OpenLLM-Ro -- Technical Report on Open-source Romanian LLMs
Mihai Masala, Denis C. Ilie-Ablachim, Dragos Corlatescu, Miruna Zavelca, Marius Leordeanu, Horia Velicu, Marius Popescu, Mihai Dascalu, Traian Rebedea
TL;DR
This work presents OpenLLM-Ro, the first open-source Romanian LLM effort built on Llama 2, introducing RoLlama foundational and chat variants trained with CulturaX-derived data and a translated instruction/conversation corpus. By leveraging continual pretraining and supervised finetuning on Romanian tasks, the authors demonstrate improvements over existing Romanian LLMs and provide a replicable recipe for low-resource languages.
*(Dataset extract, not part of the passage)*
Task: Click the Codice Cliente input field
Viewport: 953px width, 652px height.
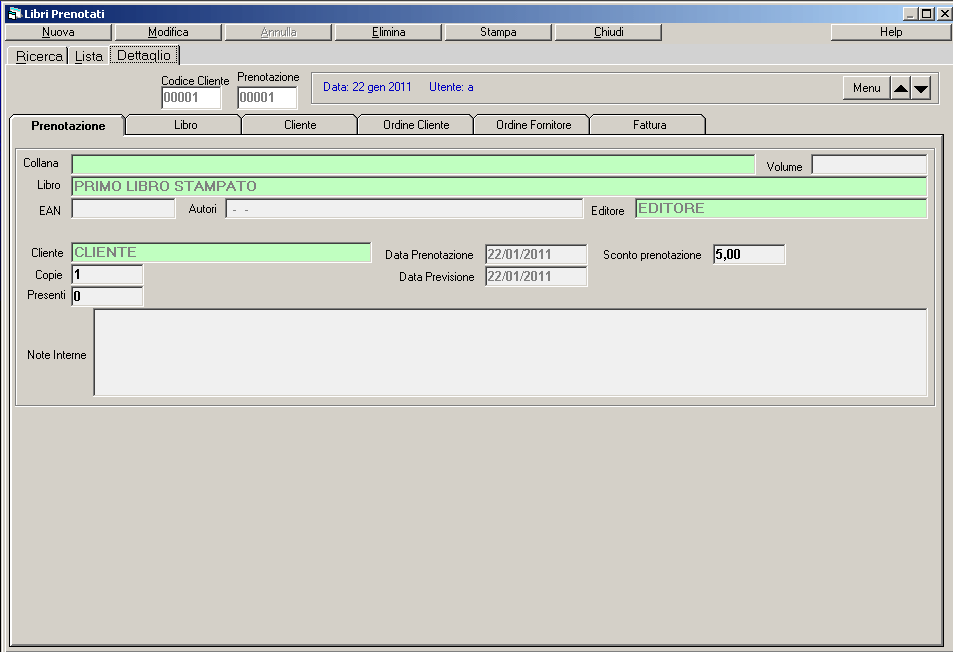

They evaluate across multiple benchmarks, address language-generation challenges with Romanian prompts, and highlight the importance of conversation data in finetuning. The work lays a foundation for Romanian NLP research and industry applications, and outlines clear paths for improving data quality, alignment, and scaling to larger models.
Abstract
In recent years, Large Language Models (LLMs) have achieved almost human-like performance on various tasks. While some LLMs have been trained on multilingual data, most of the training data is in English. Hence, their performance in English greatly exceeds their performance in other languages. This document presents our approach to training and evaluating the first foundational and chat LLM specialized for Romanian.